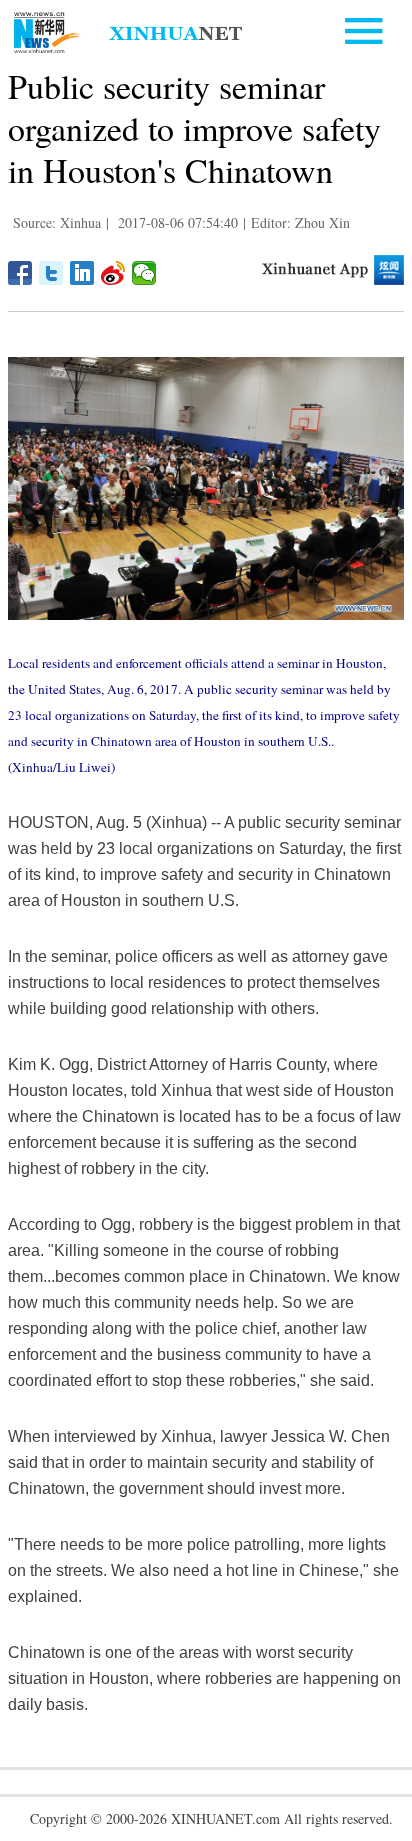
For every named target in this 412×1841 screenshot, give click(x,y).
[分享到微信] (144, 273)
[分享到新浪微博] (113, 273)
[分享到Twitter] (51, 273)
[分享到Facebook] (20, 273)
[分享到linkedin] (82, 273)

• EXERCISE: Starting with the top line, write out all the data above exactly; keep the pictures out.

• THE ANSWER:
For every named target in this 412×1841 screenshot, give click(x,y).
[分享到微信] (144, 273)
[分享到新浪微博] (113, 273)
[分享到Twitter] (51, 273)
[分享到Facebook] (20, 273)
[分享到linkedin] (82, 273)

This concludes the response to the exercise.